Example #3: Leveraging Smart Inverters to Improve Distribution System Reliability
A manager at the PUC has been tasked to better understand how smart inverters can improve reliability via distribution system planning efforts and hosting capacity analyses. The state has seen a marked increase in the adoption of rooftop and community solar resources, at the same time the regulator has implemented a more robust integrated distribution system planning process. The resulting utility analysis suggests there are locations on the system where voltage reactive power (Volt-Var) controls in smart inverters could benefit the system by avoiding localized voltage problems and future capital investments.
Two weeks after submitting a request for support, a nationally recognized Lab expert in interconnection emails the PUC manager to clarify what assistance is needed, identify how the information will be subsequently used, and thus determine what content and material would be most beneficial to provide. Based on that interaction, the SME provides the following support over the next three months:
- Develop a presentation outline for the manager’s review and approval;
- Deliver the presentation to the manager and her Commissioners
- Facilitate a conversation between the manager and her Commissioners about how the state could consider altering its current processes to leverage this new standard.
Example #4: EV Charging Station Ownership & Operation Issues
A manager at the PUC is working with a counterpart at the state energy office to develop a policy on who can own and operate EV charging stations. He understands that this a complex issue with both short-term and long-term implications for competition, price, and service, but doesn’t have the background to fully understand the options and tradeoffs associated with different approaches.

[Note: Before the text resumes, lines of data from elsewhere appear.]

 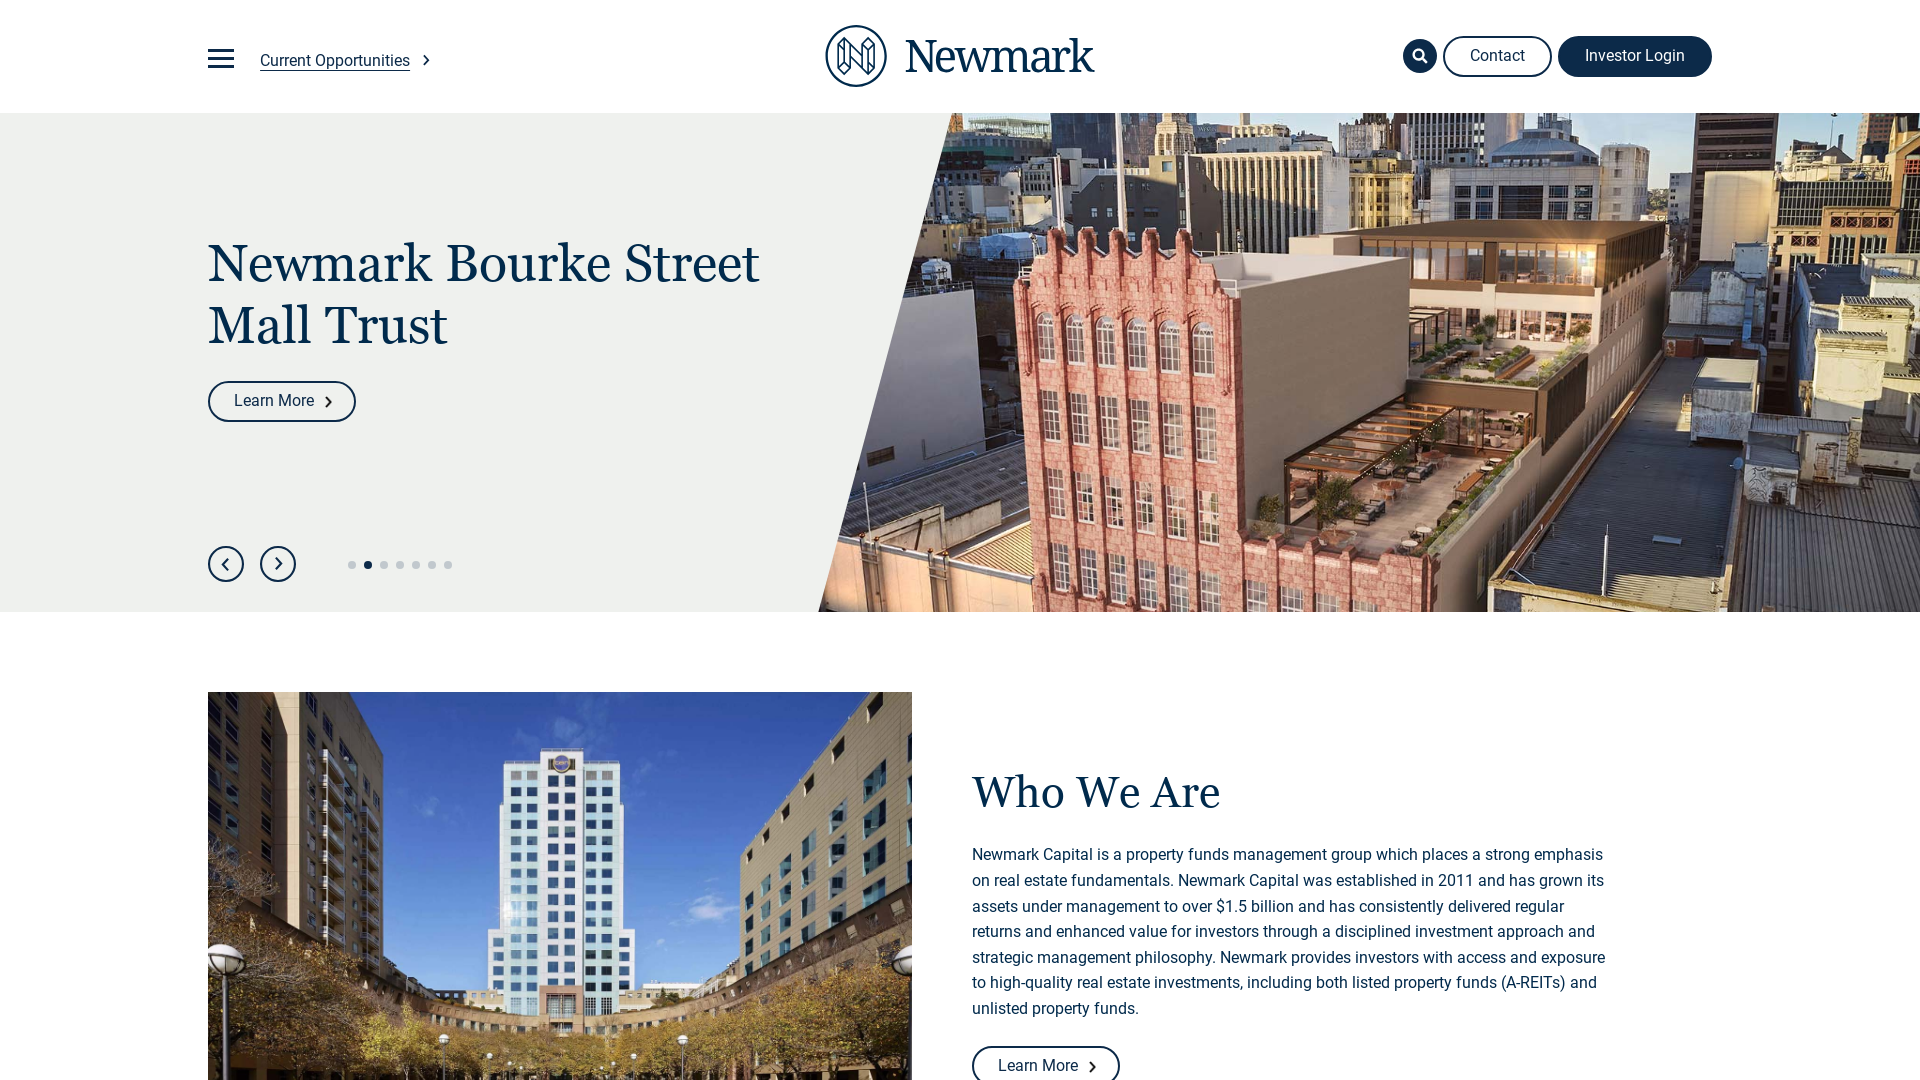 I want to click on 1, so click(x=354, y=562). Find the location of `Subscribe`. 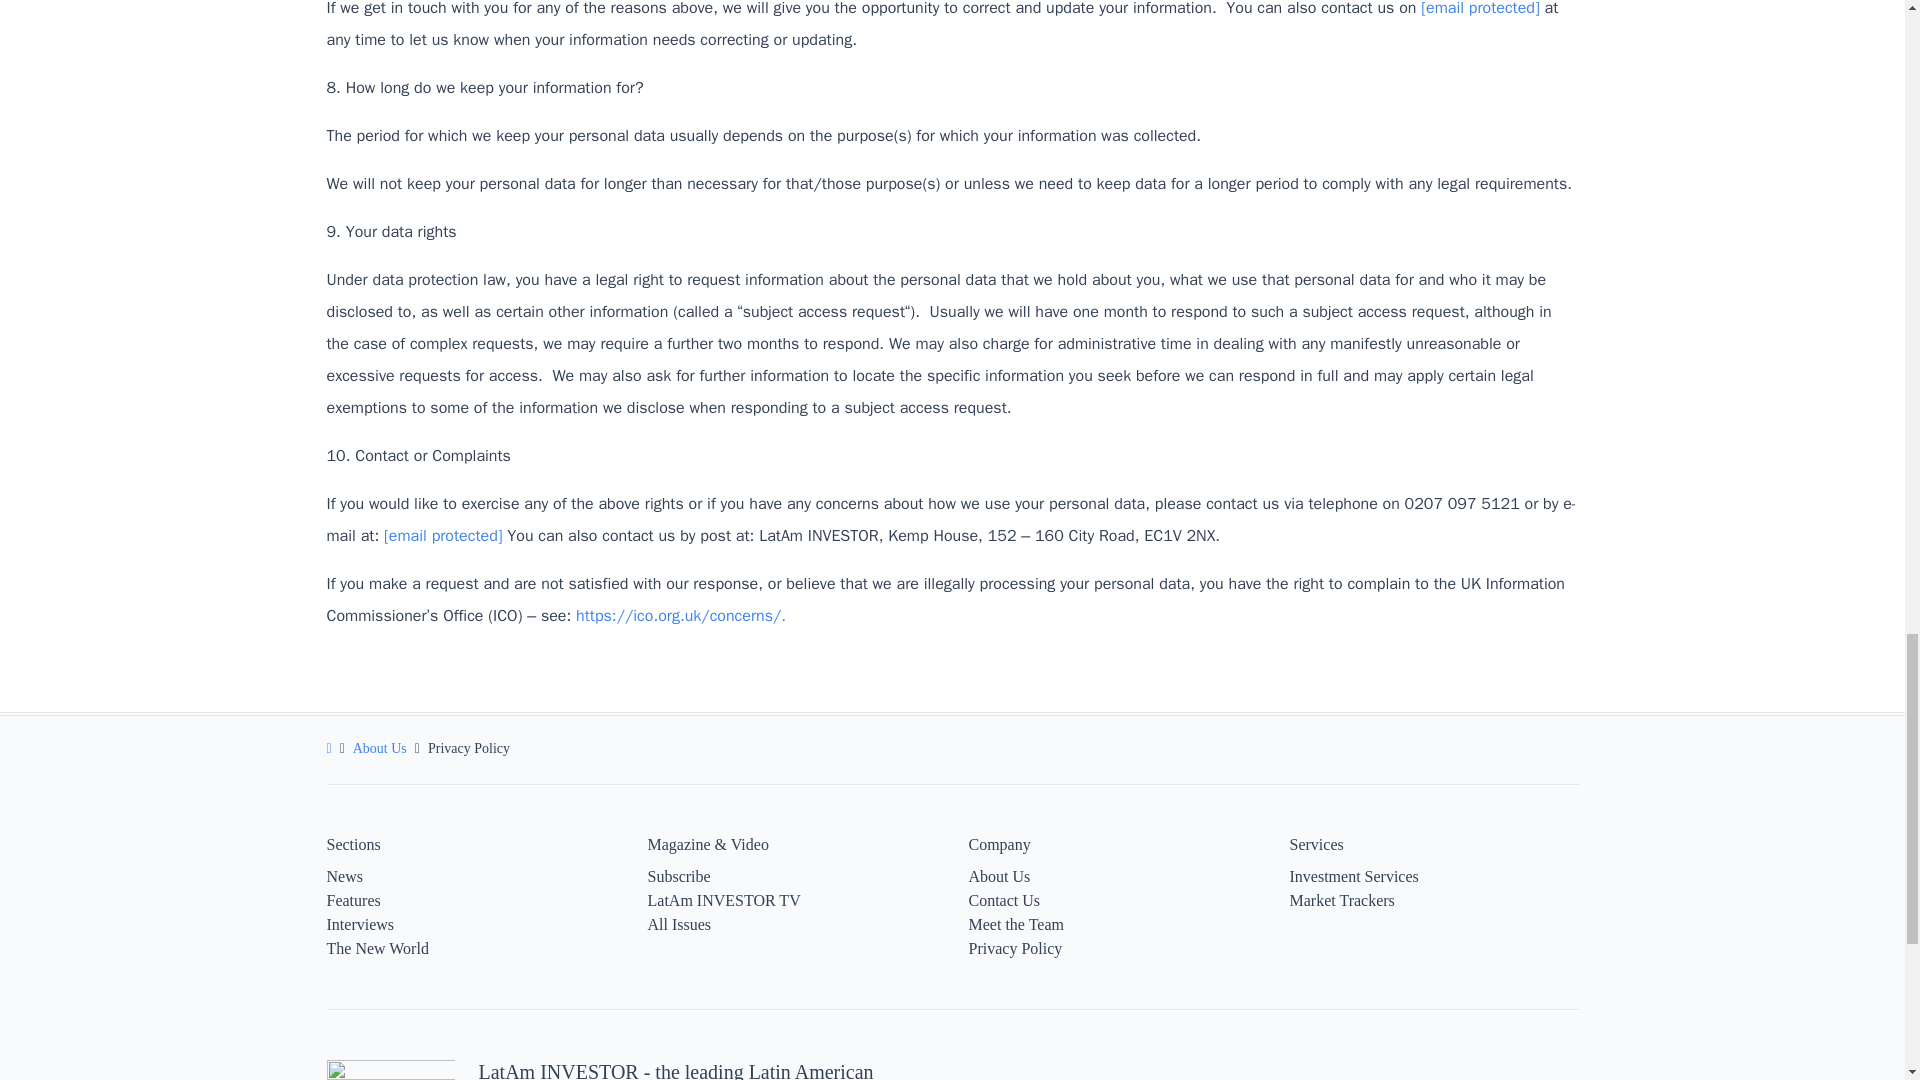

Subscribe is located at coordinates (679, 876).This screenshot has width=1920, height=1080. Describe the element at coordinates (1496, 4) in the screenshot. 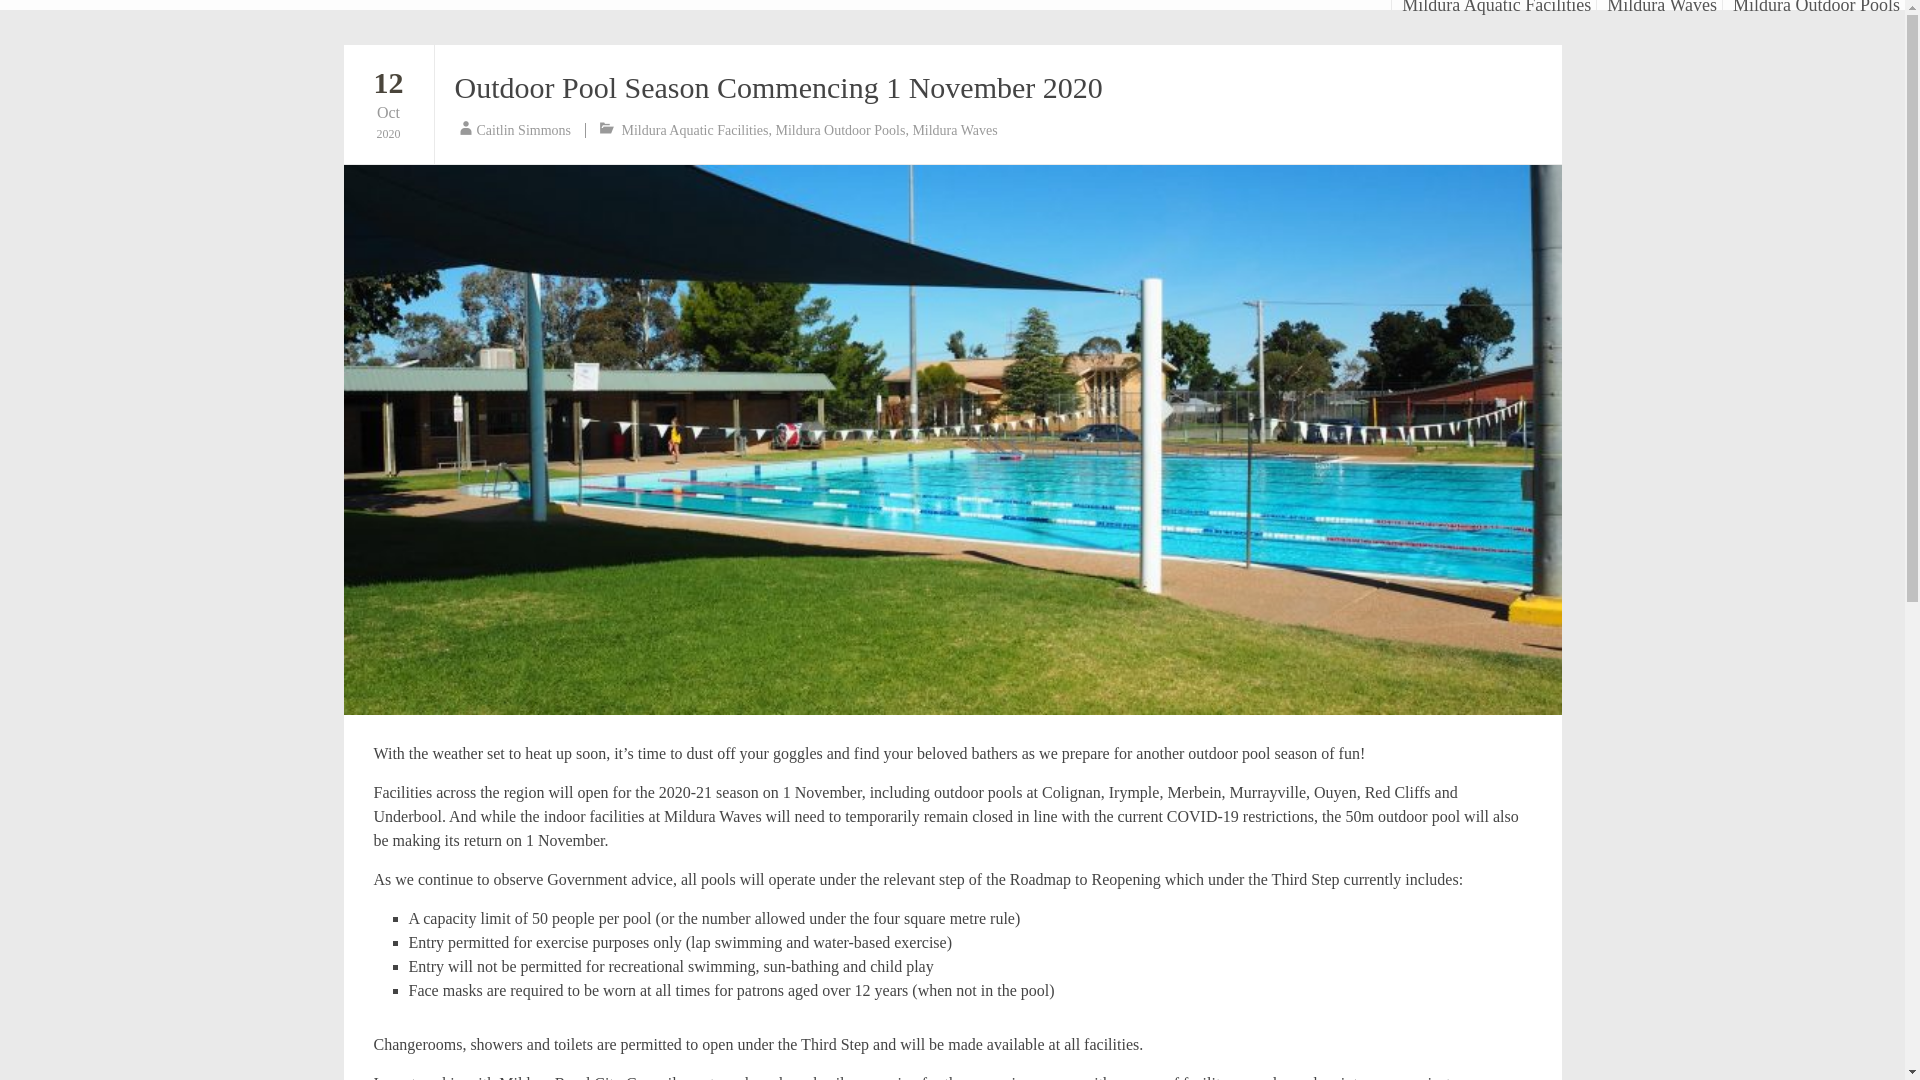

I see `Mildura Waves` at that location.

About a week after submitting his request, a leading researcher on EV business models and utility regulation emails the manager to learn more about the policy that is under development and determine how she can best support the joint PUC and SEO effort. Based on that conversation, the SME agrees to do the following over the next two months:
- Deliver a memo highlighting the opportunities and challenges associated with allowing IOUs to own and operate charging stations; and
- Present the contents of the memo to a number of PUC Commissioners and SEO leaders and facilitate a discussion regarding what it might mean for this state’s policy.